Mark Goldston: In closing, I want to emphasize the transformative journey BODi has undertaken. By pivoting from an MLM network to a single level affiliate network, we have massively unburdened our infrastructure. This strategic shift not only positions us to significantly increase our profitability, but also enhances our agility and allows us to respond swiftly to market demand. We successfully removed the stigma associated with the MLM and this has enabled us to maximize individual channels without constraints of our MLM. With these strategic changes, we're now poised to run a pure direct-to-consumer business. This new model unlocks the top line potential for BODi, providing us with a clear path to sustainable growth.

Brad Ramberg: Okay, operator, we can now open it up for questions, please.

Operator: [Operator Instructions] Our first question comes from Susan Anderson with the Company Canaccord Genuity (TSX:CF). Susan, your line is now open.

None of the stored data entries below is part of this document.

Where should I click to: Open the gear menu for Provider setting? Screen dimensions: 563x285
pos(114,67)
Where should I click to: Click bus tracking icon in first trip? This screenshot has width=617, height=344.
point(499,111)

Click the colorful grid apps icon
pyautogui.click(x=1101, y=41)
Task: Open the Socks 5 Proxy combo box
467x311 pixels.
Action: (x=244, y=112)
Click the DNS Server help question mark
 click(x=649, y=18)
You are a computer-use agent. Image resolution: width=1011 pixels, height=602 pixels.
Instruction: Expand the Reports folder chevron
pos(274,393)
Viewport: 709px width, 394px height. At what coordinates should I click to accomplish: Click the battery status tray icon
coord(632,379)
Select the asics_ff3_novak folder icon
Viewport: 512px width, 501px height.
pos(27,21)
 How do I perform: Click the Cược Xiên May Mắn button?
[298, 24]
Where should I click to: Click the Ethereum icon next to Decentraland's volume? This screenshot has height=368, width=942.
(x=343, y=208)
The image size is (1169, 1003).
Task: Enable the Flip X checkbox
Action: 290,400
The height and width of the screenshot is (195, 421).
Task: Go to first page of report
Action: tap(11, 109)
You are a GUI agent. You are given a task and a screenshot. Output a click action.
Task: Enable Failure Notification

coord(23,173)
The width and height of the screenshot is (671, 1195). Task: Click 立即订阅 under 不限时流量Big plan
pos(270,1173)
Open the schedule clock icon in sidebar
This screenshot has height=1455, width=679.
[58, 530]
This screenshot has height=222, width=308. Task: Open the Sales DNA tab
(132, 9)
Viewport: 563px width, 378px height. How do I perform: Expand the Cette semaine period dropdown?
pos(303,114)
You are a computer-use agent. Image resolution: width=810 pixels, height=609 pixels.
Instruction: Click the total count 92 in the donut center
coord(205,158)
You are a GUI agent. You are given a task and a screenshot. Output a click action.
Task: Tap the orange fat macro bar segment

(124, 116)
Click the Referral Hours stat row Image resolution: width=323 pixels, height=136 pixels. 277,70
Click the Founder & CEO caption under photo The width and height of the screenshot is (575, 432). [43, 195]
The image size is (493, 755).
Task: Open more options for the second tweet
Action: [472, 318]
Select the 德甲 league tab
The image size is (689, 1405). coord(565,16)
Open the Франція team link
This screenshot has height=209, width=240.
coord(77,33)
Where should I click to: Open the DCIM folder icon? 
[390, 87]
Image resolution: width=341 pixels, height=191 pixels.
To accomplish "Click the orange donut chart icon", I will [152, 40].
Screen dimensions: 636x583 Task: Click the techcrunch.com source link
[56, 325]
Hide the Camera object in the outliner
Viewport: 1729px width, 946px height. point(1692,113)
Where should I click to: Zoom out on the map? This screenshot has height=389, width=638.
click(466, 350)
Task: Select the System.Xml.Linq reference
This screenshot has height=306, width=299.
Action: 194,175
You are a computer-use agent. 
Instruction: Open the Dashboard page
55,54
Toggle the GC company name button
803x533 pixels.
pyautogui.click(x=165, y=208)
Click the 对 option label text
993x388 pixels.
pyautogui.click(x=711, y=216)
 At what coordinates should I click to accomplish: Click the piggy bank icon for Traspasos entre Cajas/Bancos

Susan Anderson: Hi, good evening. Thanks for taking my questions. I was wondering if maybe you could expand on the revenue guidance for fourth quarter. It looks like it's a little bit of a step down from third quarter. So I'm curious, is this going to be consistent across the digital and nutrition businesses, or is it one over the other and then I guess, how should we just think about that step down? Thanks.

Brad Ramberg: Hi, Susan, thanks for calling today. This is Brad. So Q4 is traditionally a soft. Hello, can you hear me?

Susan Anderson: Yes, I can hear you.

Brad Ramberg: Okay. Great. Oh, perfect. Hi, Susan. Now, Q4 is traditionally a softer quarter for the company, so we do have some seasonality. In addition, this is a bit of a transitional quarter for us. This is the first quarter that we're going into the affiliate model. So as Carl mentioned, we're very happy with the number of affiliates that are starting to sign-up with the company. And there's some training that takes time for them to get used to the new software, so that that is well underway. So I would view really Q4, as really a transition away from the network into the affiliate model. And I would expect the mix between digital and nutrition to remain steady. As it's been the last couple of quarters. I wouldn't expect much of a shift in this quarter, and as the affiliates gain traction we'll report on that when we report next quarter earnings.

Susan Anderson: Okay, great, that's helpful. That makes sense. And then I know you're not giving too many details yet on the new business model, but maybe if you could just kind of talk about the logistics on how that transition to the affiliate program, is going to work. So it sounds like you mentioned that, there's already then some former partners sign-up. So I guess do existing partners basically go on the platform, resign up, and then start selling? And then also I'm curious just how you're marketing this new program, to maybe some other potential people out there that may want to be part of it? Thanks.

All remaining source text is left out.